La retribuzione

Non è il solo stipendio che serve a trattenere i "migliori"
per evitare che si spezzi la catena dell'efficienza
Molti detentori di know-how (knowledge workers) attribuiscono un'importanza limitata alla retribuzione come strumento di ritenzione. La retribuzione conta, senza dubbio, ma nel senso che non si possono assumere trattenere dei collaboratori validi se non si offre loro una remunerazione equa e competitiva. Anche le persone più attaccate al lavoro che ai soldi vedono nella retribuzione un segno di apprezzamento per il loro impegno e per le loro capacità. Se si sentono sottovalutati se ne vanno.

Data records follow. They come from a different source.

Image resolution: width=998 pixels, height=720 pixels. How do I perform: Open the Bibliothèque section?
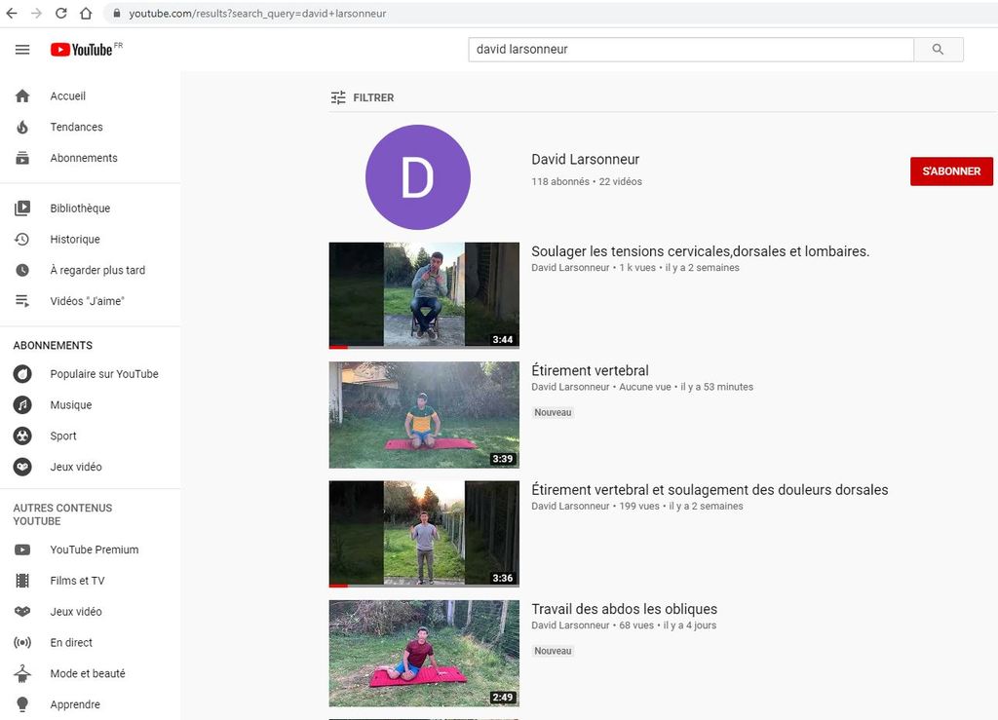[x=80, y=208]
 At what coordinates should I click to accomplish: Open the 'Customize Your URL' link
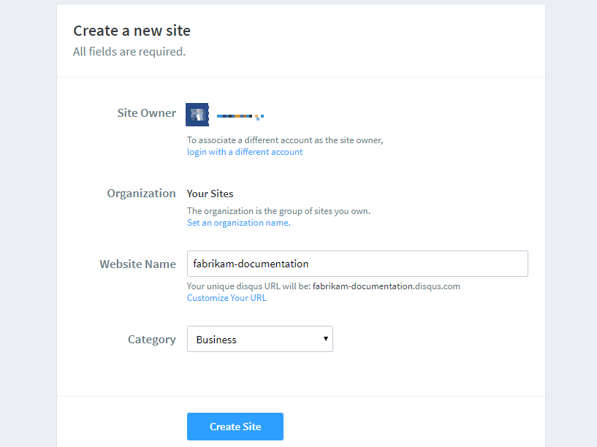pyautogui.click(x=227, y=297)
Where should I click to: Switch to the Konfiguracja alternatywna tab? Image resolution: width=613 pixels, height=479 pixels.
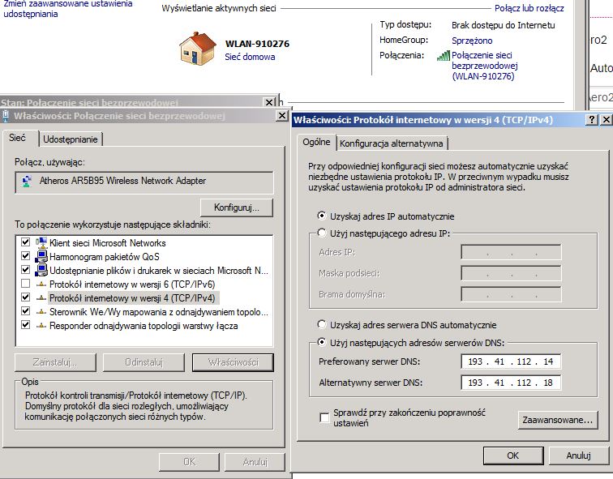tap(392, 143)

Ma, come sappiamo, la retribuzione non è un fattore motivante vero e proprio. Frederick Herzberg, il padre della motivazione, scoprì che gli incentivi più comunemente usati dai datori di lavoro allo scopo di motivare - compresi gli aumenti retributivi - producono,
ad andar bene, un miglioramento temporaneo della performance. Ciò è confermato da diversi studi.

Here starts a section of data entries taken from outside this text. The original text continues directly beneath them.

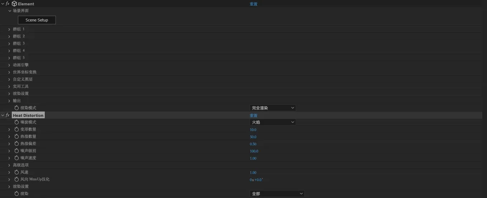This screenshot has width=487, height=198.
Task: Toggle the fx switch for Heat Distortion
Action: (x=8, y=115)
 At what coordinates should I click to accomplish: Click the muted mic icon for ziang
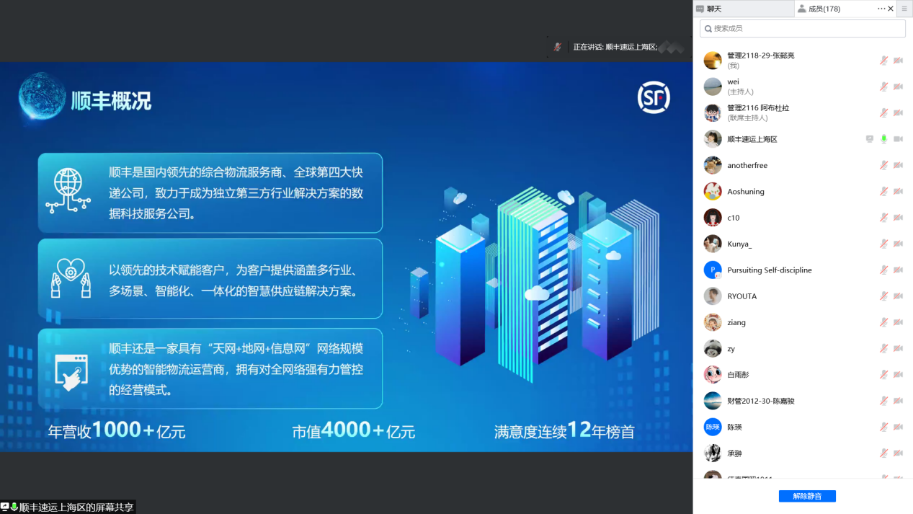(883, 322)
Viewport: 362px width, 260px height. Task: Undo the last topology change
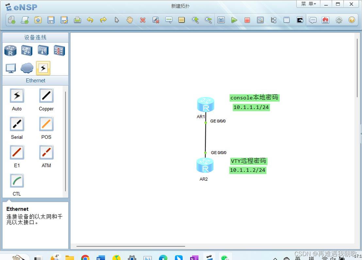(91, 20)
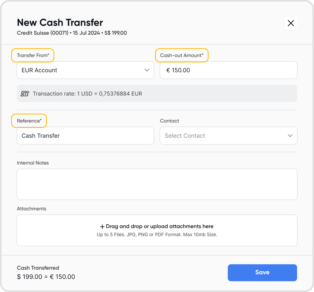Image resolution: width=314 pixels, height=292 pixels.
Task: Open the Select Contact dropdown chevron
Action: pos(290,136)
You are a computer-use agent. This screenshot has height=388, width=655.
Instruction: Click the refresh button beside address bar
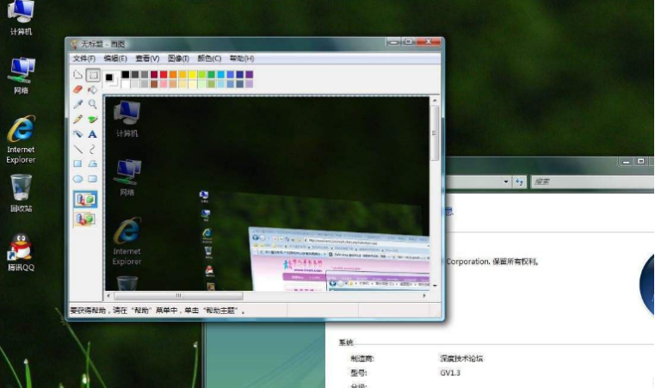pos(520,182)
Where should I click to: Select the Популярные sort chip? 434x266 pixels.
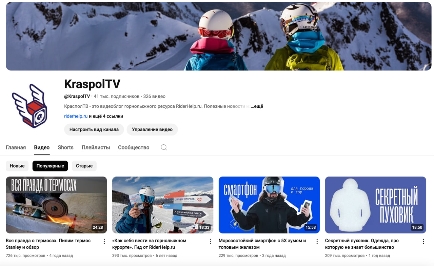(x=50, y=166)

Peter Cappelli, docente ed esperto di risorse umane, offre questi consigli per gestire la retribuzione secondo un'ottica di mercato:

  • pagare dei consistenti extra ai collaboratori in possesso di competenze rare e preziose. Così facendo li si trattiene nei periodi critici: per esempio, nelle fasi finali di progettazione di un prodotto-chiave. L'erogazione degli extra verrà a cessare quando le competenze in questione diverranno più disponibili o meno importanti per l'azienda;
  • pagare bonus d'ingresso rateizzati: per esempio spalmare il bonus d'ingresso del nuovo direttore su cinque anni.